On balance, then, local residents see little upside and a whole lot of down. As adjacent landowner Kris Kruid claimed in her written objections, the proposal threatens to transform “a pristine, natural, blue-ribbon trout stream with a healthy ecosystem of plant and wildlife to a polluted, trash-filled waterway . . . and bank degradation from uneducated trespassers trampling the fragile riparian habitat.” Others bemoaned the impact of such development on the island’s beaver, whitetail deer and bald eagles–the kinds of attractions trumpeted in an ad campaign for the project that asserted, “tourists visit Montana to experience our natural beauty.”
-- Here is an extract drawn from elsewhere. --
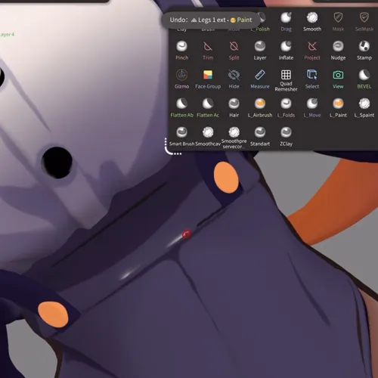378x378 pixels.
Task: Click the Undo Paint notification
Action: click(x=211, y=20)
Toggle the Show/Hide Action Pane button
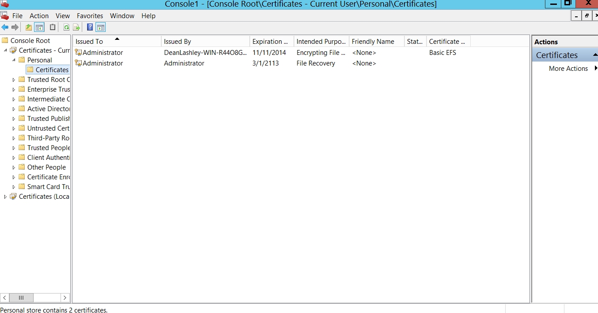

Hogwash, wrote Scott Bosse in an op-ed piece in the Bozeman Daily Chronicle. It’s “obvious” that the developer’s “primary motive is to make money off tourists who are willing to shell out a few hundred bucks a night to camp in a high hazard zone on a storied river.”
That was in February, when public comments on the gravel pads application were closed. In early April, the Gallatin County Commission unanimously decided that the project could move forward, with some stipulations. And on June 13 and 14 the Gallatin reached its highest flood stage since the record-setting flood of 1997, cresting at 6.7 feet above normal, nearly 9,000 cubic feet a second of water tearing down both channels of the river and covering much of the island that splits them.
During the public hearings, the glampground’s developer had responded to concerns about flooding by pointing to his planned use of Conestoga wagons. Utilities to the wagons would have quick shut-off couplers, permitting rapid relocation to higher ground. “The whole thing can be done with one staff member in under four hours,” he was quoted by the Chronicle. “We’re talking about less than four minutes for each wagon.”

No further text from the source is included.